Ground beef was once one of the most economical cuts of beef to feed a family. When a basic protein becomes a luxury, families don’t just change recipes. The rise in meat prices is not unique to beef; we’ve seen Chicken prices rise 36% and pork rise 30% since 2020. They start skipping meals or shortchanging other bills, such as rent, car payments, or utilities, to put food on the table. 

The Safety Net Is Shrinking at the Worst Possible Time

Just as food prices squeeze harder, federal food assistance is pulling back. The One Big Beautiful Bill Act, signed in July 2025, made the largest cuts to SNAP (food stamps) in the program’s history:

  • An analysis by the Center on Budget and Policy Priorities found that more than 3.5 million Americans lost SNAP benefits between July 2025 and February 2026, nearly 9% of everyone in the program.
  • According to the Congressional Budget Office, the law cuts about $187 billion in federal SNAP funding over the next decade, roughly 20%.
  • As reported by the Washington Post in July 2026, work requirements now extend to adults up to age 64, and exemptions were removed for veterans, people experiencing homelessness, and young adults leaving foster care, some of the most vulnerable populations.
  • The Center on Budget and Policy Priorities also found that SNAP enrollment has dropped in every state, even though unemployment hasn’t improved.
  • The Congressional Budget Office projects that when states must begin paying a share of benefit costs on October 1, 2026, another 300,000 people will lose benefits each month, and 96,000 children will lose automatic free school meals.

Rising Costs and Funding Cuts Mean Hunger Is Worse Now Than During the Pandemic

This is not an exaggeration. This fact is directly from a survey of American households published by the Federal Reserve Bank of New York in May 2026:

  • The New York Fed’s Survey of Consumer Expectations found that 10% of families reported missing meals because they couldn’t afford food, up from 4% in 2020.
  • The same survey found nearly 16% of households relied on food donations.
  • Researchers at Purdue University’s Consumer Food Insights survey reported that nationally, food insecurity among SNAP participants surged to 46% in November 2025, a 10-point jump in a single year.
  • According to the USDA’s most recent count, 47.9 million people, including 7.3 million children, lived in food-insecure households nationwide.

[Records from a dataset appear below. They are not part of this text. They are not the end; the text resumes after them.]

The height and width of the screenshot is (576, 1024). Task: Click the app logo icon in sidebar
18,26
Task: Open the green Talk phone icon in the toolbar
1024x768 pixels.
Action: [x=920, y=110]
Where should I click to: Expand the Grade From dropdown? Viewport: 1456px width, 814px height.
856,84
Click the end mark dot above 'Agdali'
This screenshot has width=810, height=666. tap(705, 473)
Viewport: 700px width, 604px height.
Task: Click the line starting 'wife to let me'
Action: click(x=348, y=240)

Americans are having to prioritize rent or food in order to remain housed, and often this happens unsuccessfully, especially for families and older adults, and those who fall under ALICE (asset-limited, income-constrained employed). These are working adults who do not qualify for assistance because they do not fall below the federal poverty line, at which point assistance is available. 

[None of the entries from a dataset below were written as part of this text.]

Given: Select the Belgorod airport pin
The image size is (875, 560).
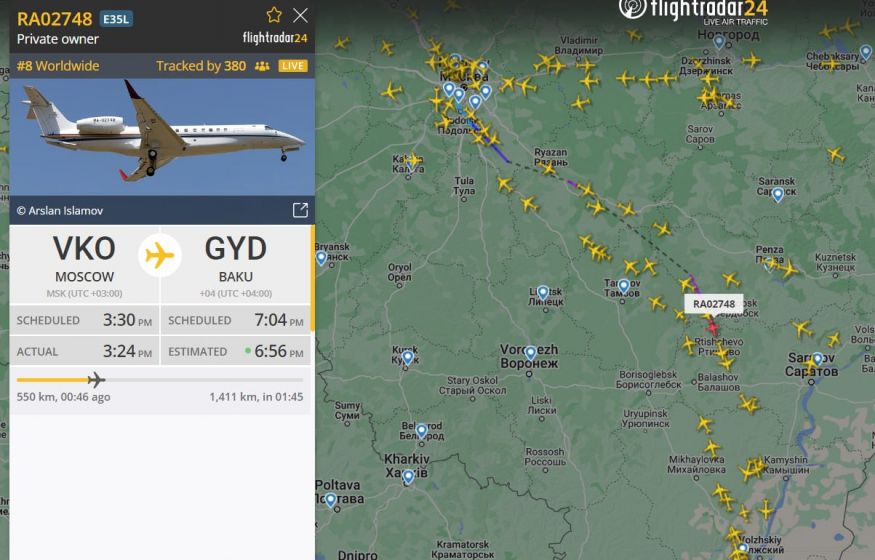Looking at the screenshot, I should pos(422,431).
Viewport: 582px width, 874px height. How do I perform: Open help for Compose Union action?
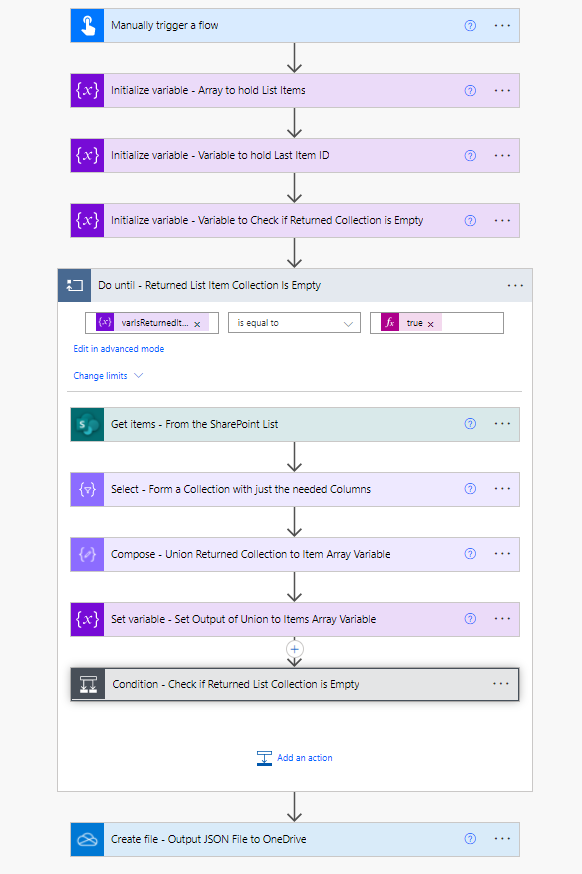click(x=471, y=554)
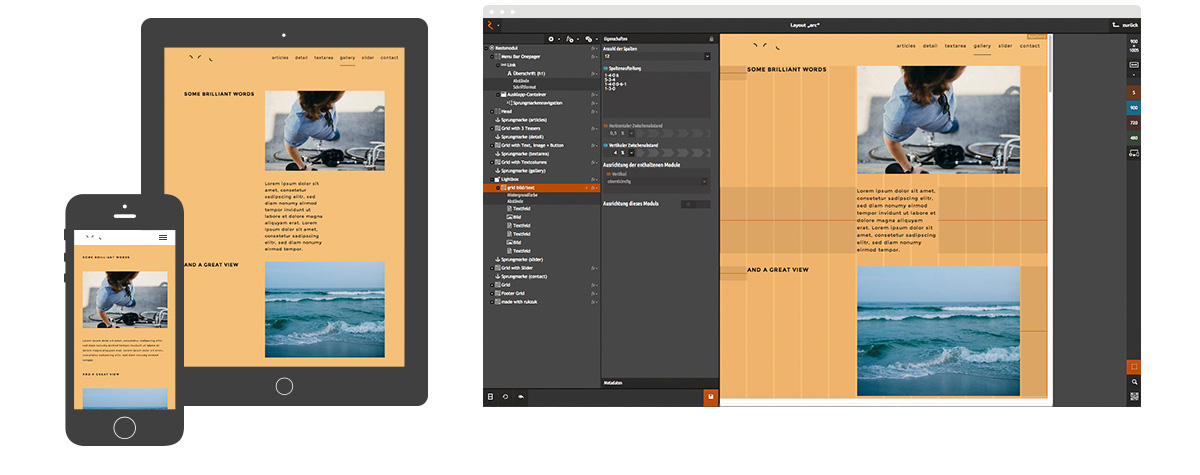1200x475 pixels.
Task: Collapse the Menu Bar Onepager tree node
Action: click(x=491, y=57)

For those who do qualify for assistance, that lifeline has been reduced and is harder to obtain and keep, leaving both groups with impossible choices. 

How a Grocery Bill Becomes an Eviction Notice

When food and rent compete for the same dollars, this can and often is a direct path to becoming unhoused

Housing costs remain the biggest driver of homelessness. But when groceries eat up hundreds of extra dollars a month, and SNAP benefits disappear, something has to give. For a household already spending half its income on rent, rising food costs are the push that sends them over the edge. The national data shows that rising costs have a true impact. In HUD’s most recent Annual Homelessness Assessment Report, they documented a record 771,480 people experiencing homelessness on a single night, an 18% increase in one year, the largest jump ever recorded.

What This Means for Our Community and How You Can Help

At Nest, we see the human side of these statistics every day: the senior choosing between medication and meals, the working parent whose SNAP paperwork got lost in the backlog, the family sleeping in their car with full-time jobs and an empty pantry.

Rising food costs are an unhoused issue. Which means food assistance, prevention services, and emergency shelter are all part of the same solution.

No one in our community should have to choose between dinner tonight and a roof over their head next month.